Looking over at the girl again he wondered how ever she had managed to cope with all this horror. But then he realized that she probably hadn't. That was why she was so quiet and unresponsive now. She had drifted so far back into her mind to spare herself from the nightmare of the real world that it didn't seem likely that she was willing to come back.

Just to pre-occupy himself with something, Fixer ignited his welding torch to repair a broken panel.

"Newt, don't look into the light," The mechanic cautioned the child. She didn't acknowledge him in any way, but the warning had to be delivered just for safety. Fixer put on a protective mask, welded the plate and he was quickly done. Holding the heated metal in a couple of tongs, the little man brought it over to a vat of stainless steel that was filled with water. Vapor rose from the vat when the panel was dipped, the water bubbled and sizzled. The panel wasn't quite cool as Fixer brought it out of the water, the remaining dampness quickly evaporated from the surface – but it was easier to handle now.

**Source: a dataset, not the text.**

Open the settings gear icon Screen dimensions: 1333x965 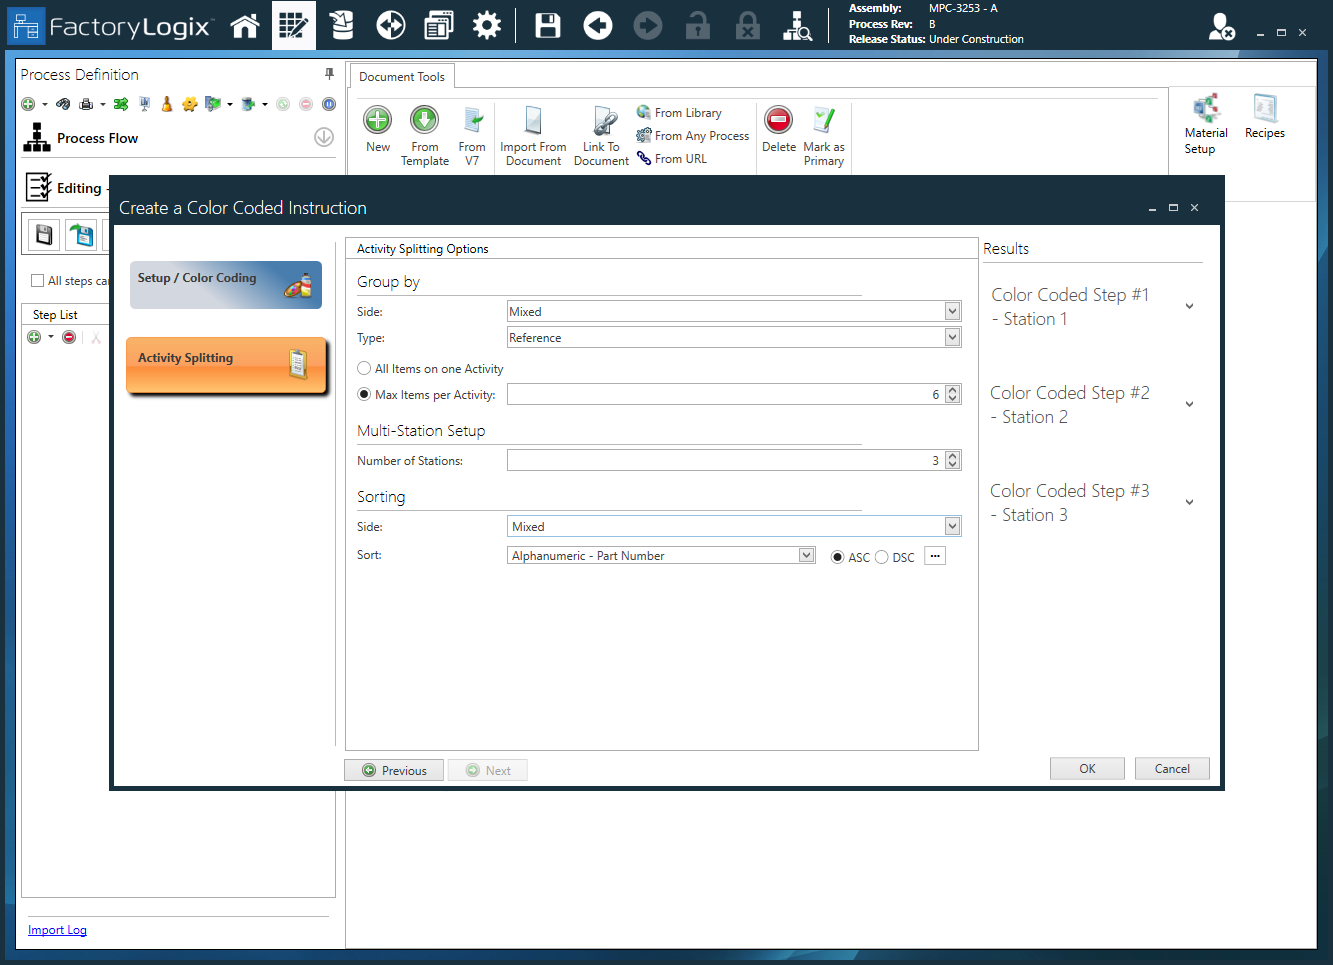pyautogui.click(x=487, y=26)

Newt maybe was unresponsive, but what neither Bishop nor Fixer knew was that her senses were still on alert. And her senses now told her that something was wrong. The vat in which Fixer had dipped the heated panel was calm again, but her ears which had become more acute since her solitude in her colony still received the sound of something sizzling. Straining her hearing to localize the sound, her eyes moved towards the direction the sizzling seemed to be coming from – and it came from a small ventilation duct from the corner close to the roof. A grille covered the duct, but from between the steel-meshes that formed the grating, pale finger-like digits were sticking out as if a hand were squeezing the meshes apart from the inside – a hand with eight fingers! Smoke formed around the fingers as the sizzling continued and the child's small form was instantly filled with terror. A facehugger was melting through the grille!

"FIXER!" the girl screamed. The small mechanic spun around in surprise of hearing the child's voice and saw how her gaze seemed transfixed on the upper corner. He instantly became aware of the danger they were in as the loathsome arachnid thing broke through the grille and flew into the room, coming straight towards him!

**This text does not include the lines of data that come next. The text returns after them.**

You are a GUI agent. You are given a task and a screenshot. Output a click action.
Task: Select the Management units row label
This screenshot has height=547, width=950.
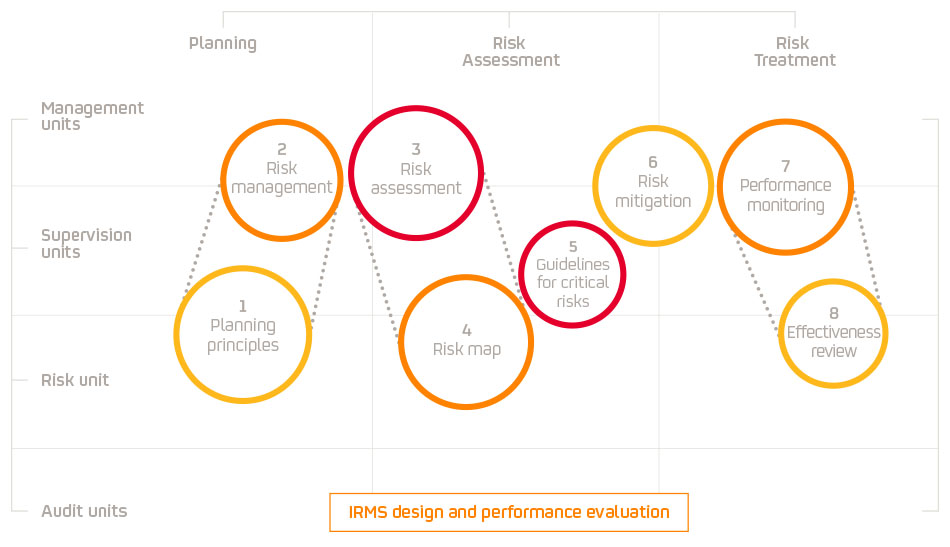click(92, 116)
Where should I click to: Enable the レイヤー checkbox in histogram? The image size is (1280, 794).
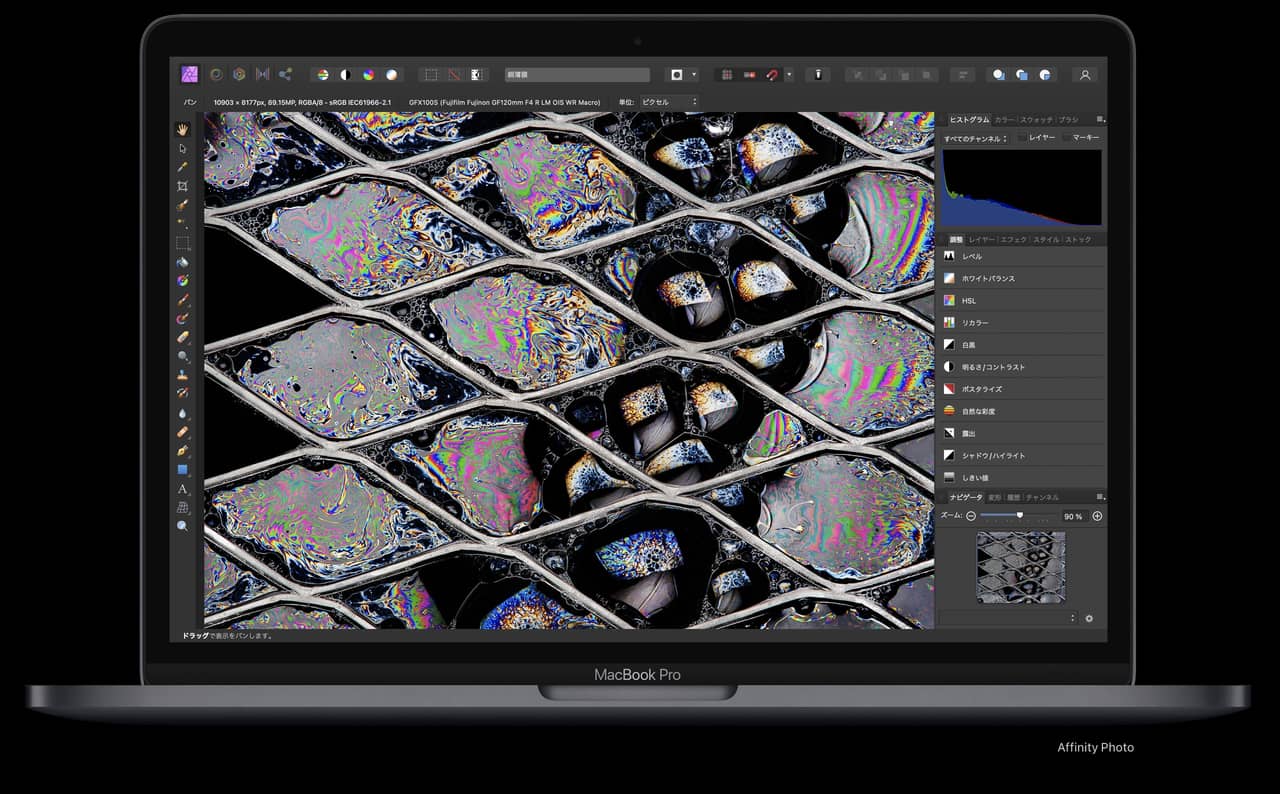[x=1022, y=138]
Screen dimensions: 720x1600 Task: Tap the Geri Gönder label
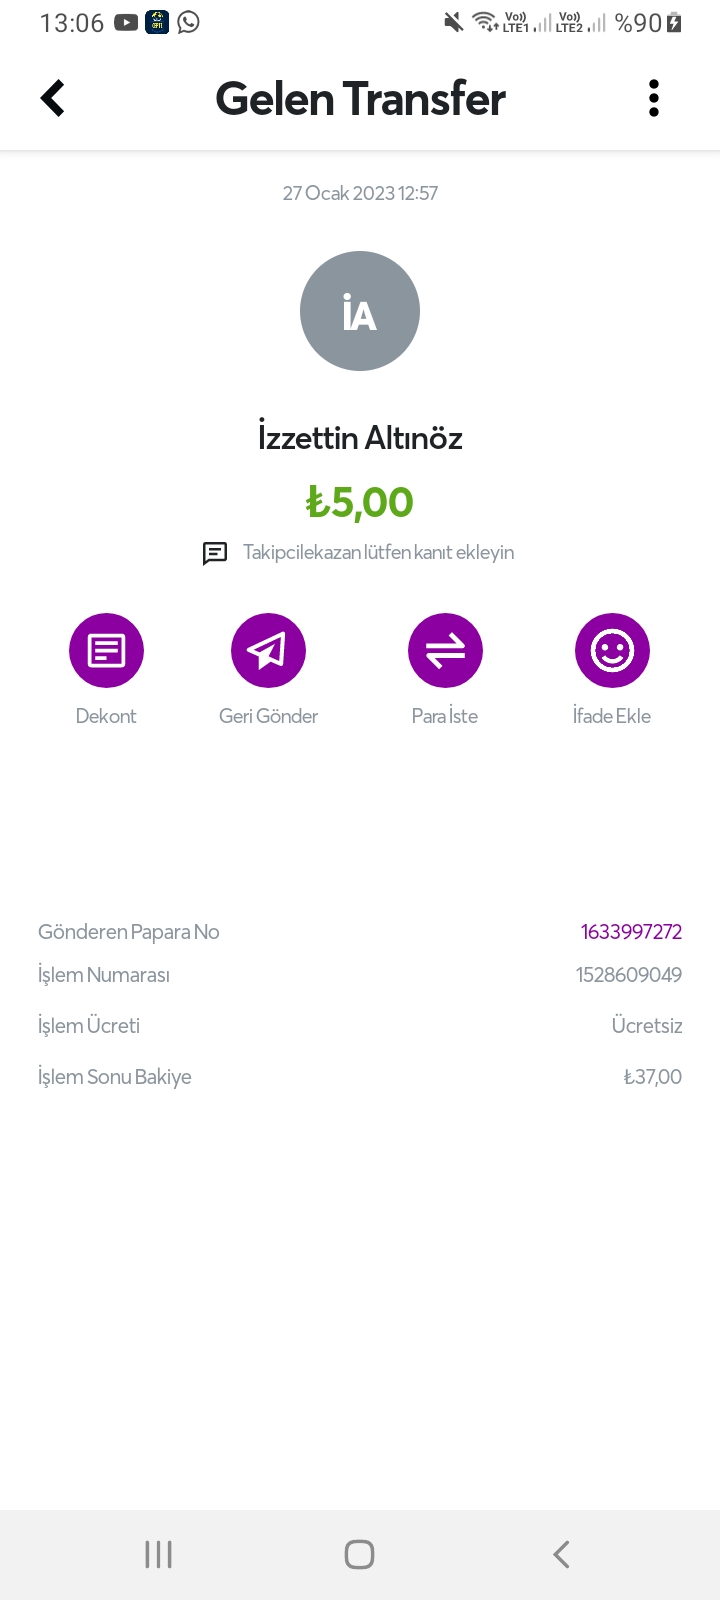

Newt would never know from where she suddenly got her sudden instinct to take action – her usual fear for the aliens always prevented her from doing that. But without thinking as she saw the horseshoe-shaped crab charging against one of the few people whom she could call her friend, she grabbed hold of a big pliers-tool lying beside her, jumped off the table and swung it like a baseball-bat at the flying menace. She hit it in mid-air right before Fixer's nose and sent it flying in a different direction right into a stack of two-meter long metal-pipes standing against the wall. The pipes tipped and crashed down over the facehugger, burying it.

"Wow," Fixer said as he let out a breath of relief, sounding immensely impressed. "I think you got it."

"No," Newt replied with a shivering voice. "That was not enough to kill it." And as proof to her statement, the pile of pipes quivered and the facehugger crawled free. It didn't charge against them though, instead it scuttled away under the many workbenches in the shop.

"Let's get out of here," Newt said, gulping for air.

"Right away," Fixer agreed and they both went for the door while their eyes remained fixed against the tables, searching for movements. Reaching it, Fixer slammed his palm against the button that would open the way to their escape. But nothing happened. Fixer hit the button repeatedly, but the door remained shut.

"Don't tell me the door is locked!" Newt exclaimed.

"I don't understand!" Fixer said perplexed. "It shouldn't be! The controls are dead! It's like the power has been cut!"

"I can't believe it!" Newt shut her eyes tightly in frustration. "I can't believe that this is happening to me again!"